Convergence of simple function to measurable function

Question

I am reading the proof of approximation of measurable function by simple functions but I have couple of question. Let me ask these questions:

Theorem 1. Suppose $f:E\to [0,+\infty]$ is a measurable function. Then there exists an increasing sequence of non-negative simple functions $\{\varphi_k\}_{k=1}^{\infty}$ that converges pointwise to $f$, namely, $$\varphi_k(x)\leq \varphi_{k+1}(x) \quad \text{and} \quad \lim\limits_{k\to \infty}\varphi_k(x)=f(x), \ \text{for all} \ x.$$

I understood this theorem completely.

Theorem 2. Suppose $f:E\to [-\infty,+\infty]$ is a measurable function. Then there exists a sequence of simple functions $\{\varphi_k\}_{k=1}^{\infty}$ that satisfies $$|\varphi_k(x)|\leq |\varphi_{k+1}(x)| \quad \text{and} \quad \lim\limits_{k\to > \infty}\varphi_k(x)=f(x), \ \text{for all} \ x.$$

We use the following decomposition of function $f$: $f(x)=f^{+}(x)-f^{-}(x),$ where $$f^{+}(x)=\max\{f(x),0\} \quad \text{and} \quad f^{-}(x)=\max\{-f(x),0\}.$$

Since both $f^+$ and $f^-$ are non-negative, the previous theorem yields two increasing sequences of non-negative simple functions $\{\varphi_k^{(1)}(x)\}_{k=1}^{\infty}$ and $\{\varphi_k^{(2)}(x)\}_{k=1}^{\infty}$ which converge pointwise to $f^+$ and $f^-$, respectively. Then, if we let $$\varphi_k(x)=\varphi_k^{(1)}(x)-\varphi_k^{(2)}(x),$$ we see that $\varphi_k(x)$ converges to $f(x)$ for all $x$. Finally, the sequence $\{|\varphi_k|\}$ is increasing because the definition of $f^+, f^-$and the properties of $\varphi_k^{(1)}$ and $\varphi_k^{(2)}$ imply that $$|\varphi_k(x)|=\varphi_k^{(1)}(x)+\varphi_k^{(2)}(x). \qquad (*)$$

I have only two questions.

1) Why $\varphi_k(x):=\varphi_k^{(1)}(x)-\varphi_k^{(2)}(x)$ converges pointwise to $f=f^+-f^-$? I guess this may not be true. What if $\varphi_k^{(1)}(x)\to +\infty$ and $\varphi_k^{(2)}(x)\to +\infty$ then their difference converges to $\infty-\infty$ which in undefined. I guess that something should be added in order to clarify this.

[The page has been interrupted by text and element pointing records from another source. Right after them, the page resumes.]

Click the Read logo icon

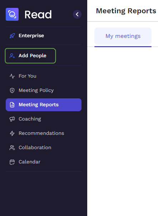coord(12,14)
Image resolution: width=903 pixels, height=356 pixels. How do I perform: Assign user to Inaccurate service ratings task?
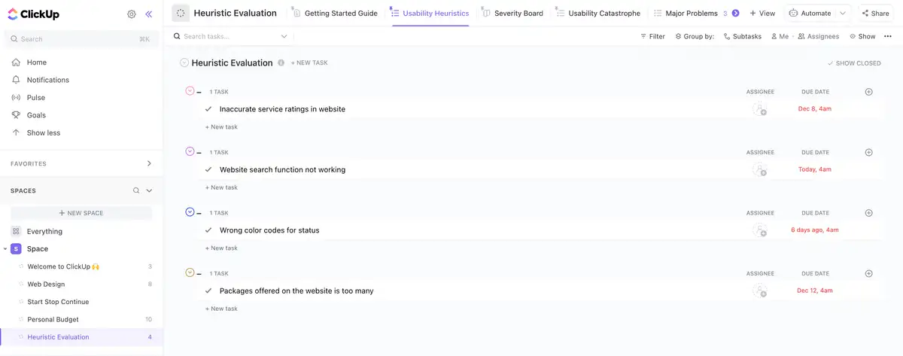pyautogui.click(x=760, y=109)
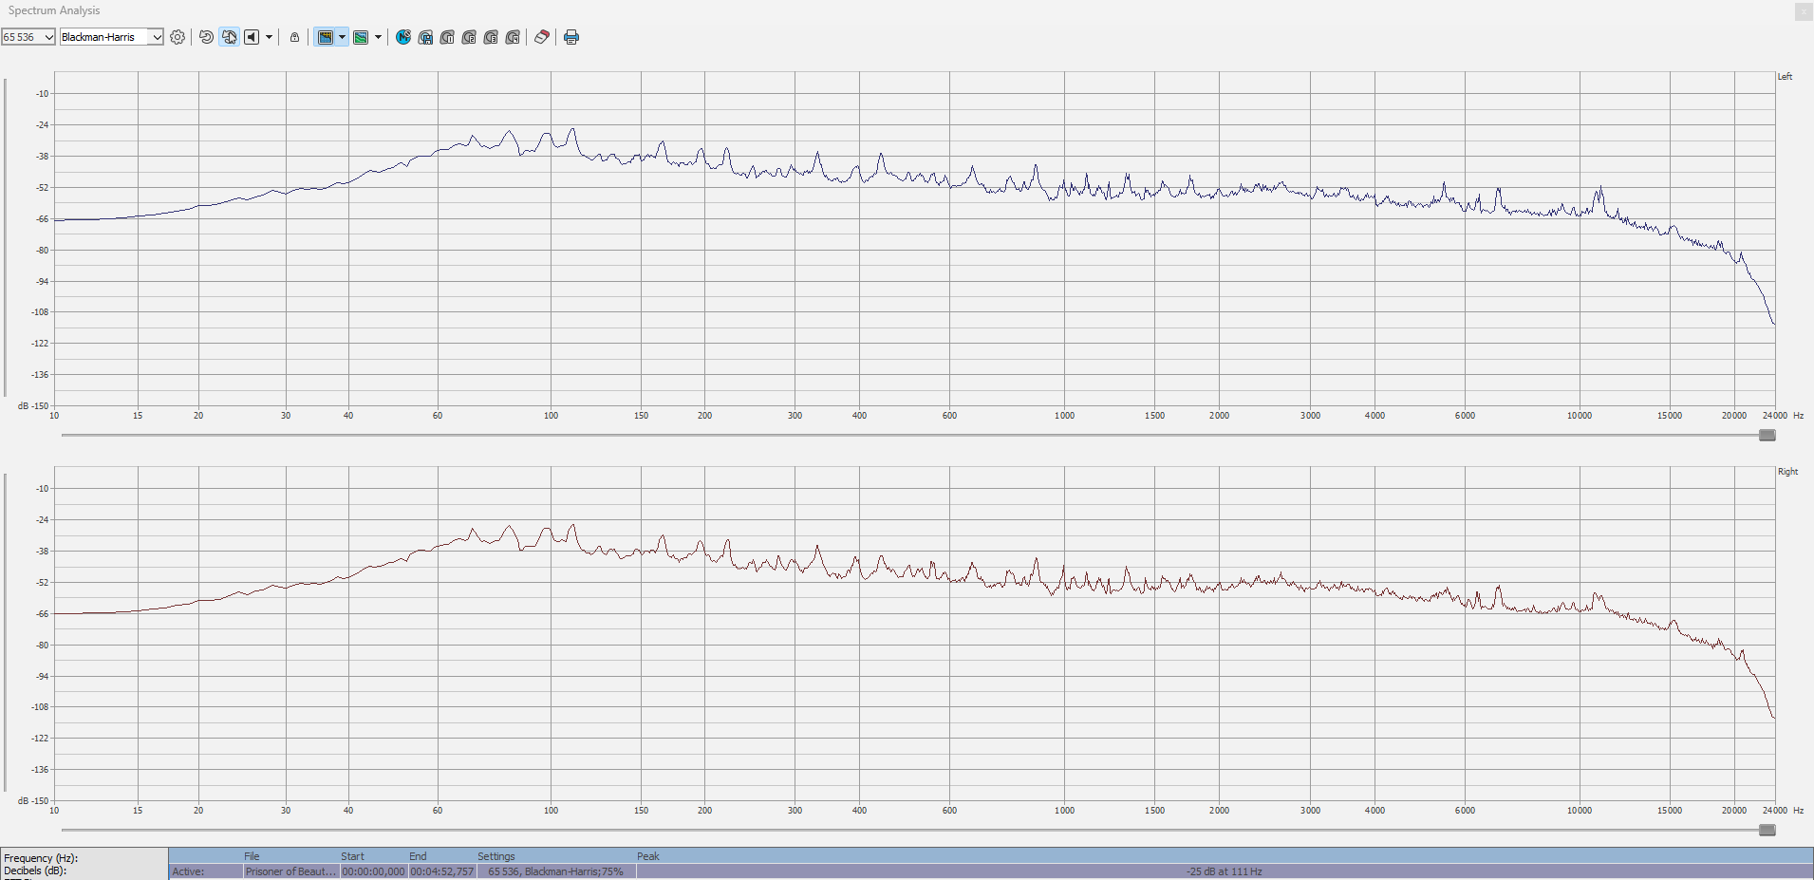Image resolution: width=1814 pixels, height=880 pixels.
Task: Print the spectrum graph
Action: pos(571,37)
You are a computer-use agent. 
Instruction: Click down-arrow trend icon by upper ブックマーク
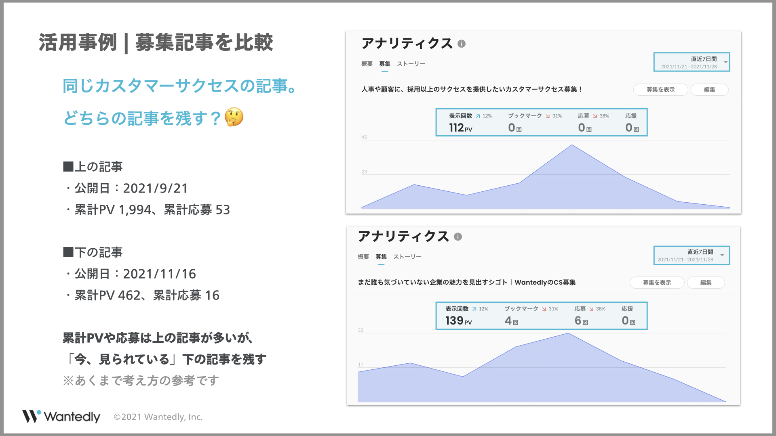548,116
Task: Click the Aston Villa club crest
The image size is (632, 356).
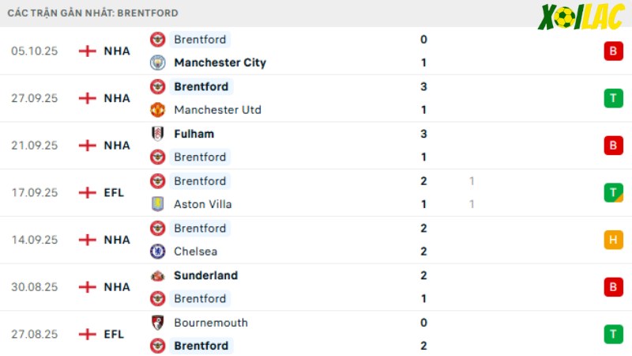Action: pyautogui.click(x=157, y=204)
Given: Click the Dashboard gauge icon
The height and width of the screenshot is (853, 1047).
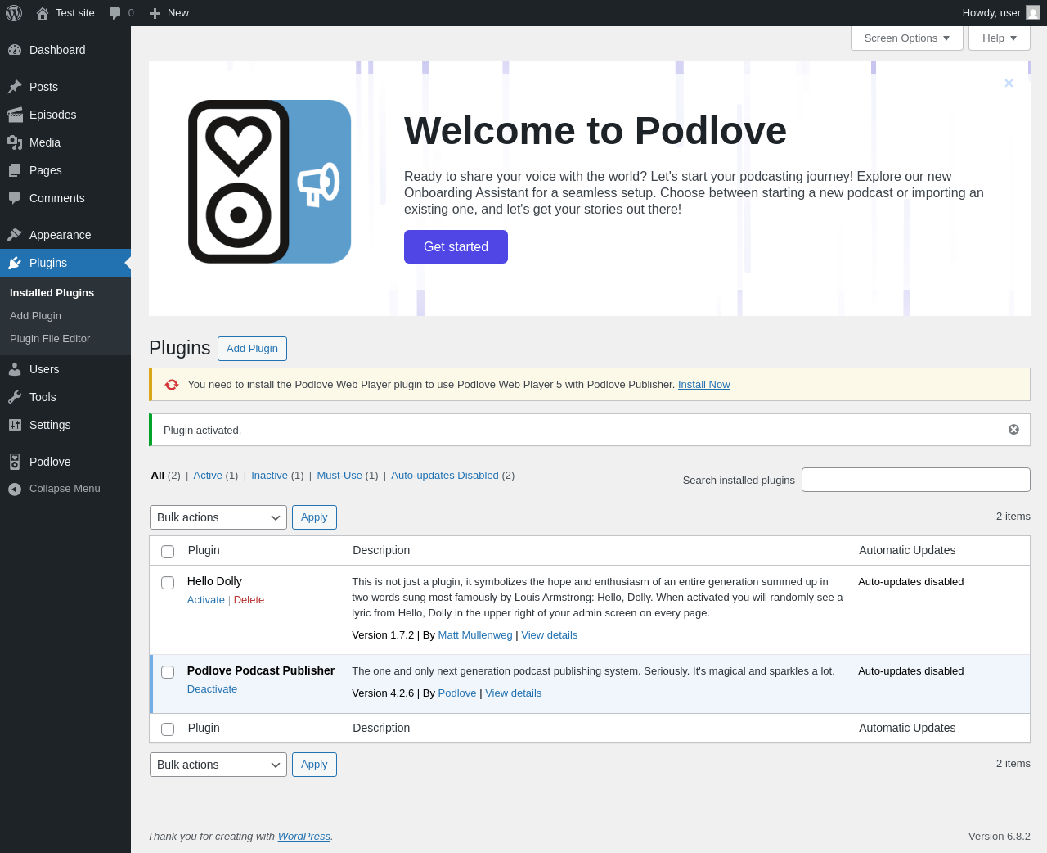Looking at the screenshot, I should (x=15, y=50).
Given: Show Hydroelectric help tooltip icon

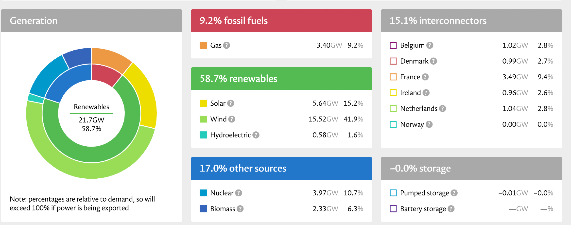Looking at the screenshot, I should [x=256, y=135].
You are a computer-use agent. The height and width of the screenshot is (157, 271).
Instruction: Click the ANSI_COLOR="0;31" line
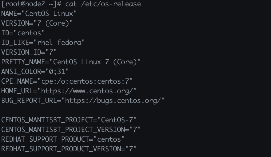click(x=35, y=72)
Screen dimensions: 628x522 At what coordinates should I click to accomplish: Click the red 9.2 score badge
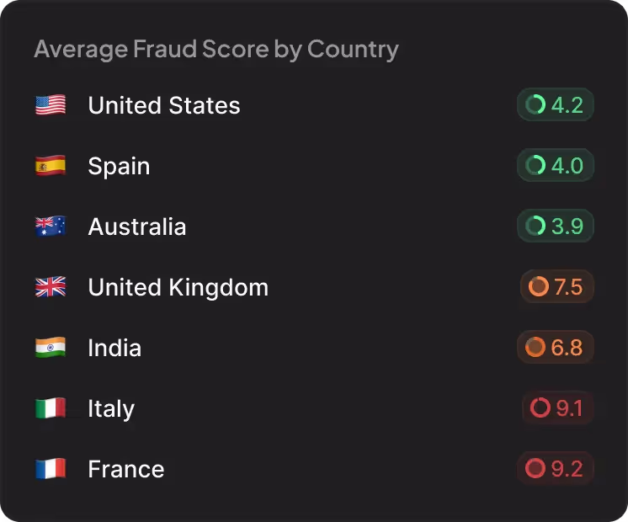[x=556, y=469]
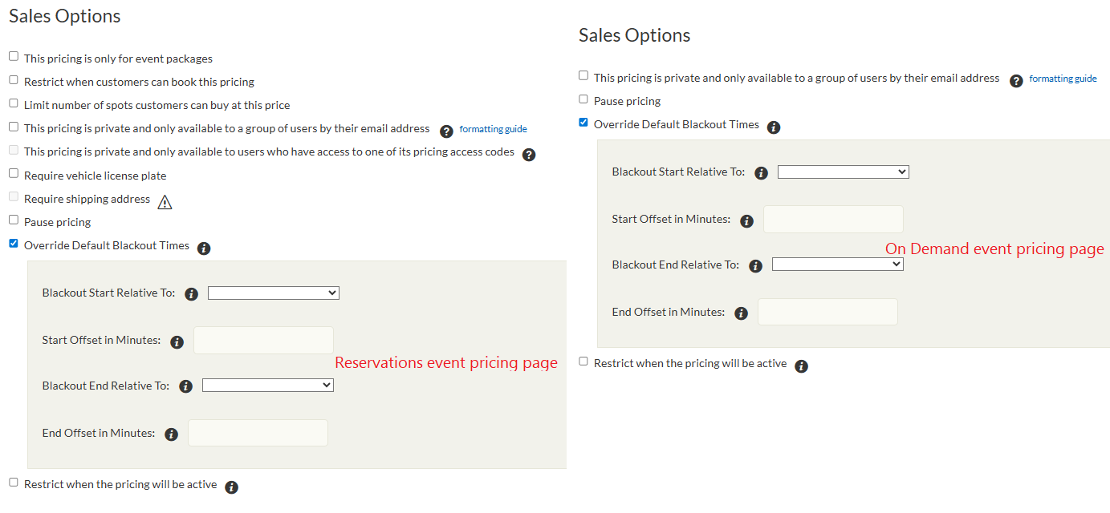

2) I know that $|f|=f^++f^-$ but I am not able to shat $|\varphi_k(x)|=\varphi_k^{(1)}(x)+\varphi_k^{(2)}(x)$.

I would be very grateful for answers!

Answer 1

1. $\varphi_k^{(1)}(x)$ converges to $f^{+}(x)$ and $\varphi_k^{(2)}(x)$ converges to $f^{-}(x)$. These cannot be $+\infty$ both.
2. For any $x$, either $\varphi_k^{(1)}(x) = 0$ or $\varphi_k^{(2)}(x) = 0$ (or both), because $0 \leqslant \varphi_k^{(1)}(x) \leqslant f^{+}(x)$, $0 \leqslant \varphi_k^{(2)}(x) \leqslant f^{-}(x)$ and at most one of $f^{+}(x)$, $f^{-}(x)$ is nonzero (also of use for 1.).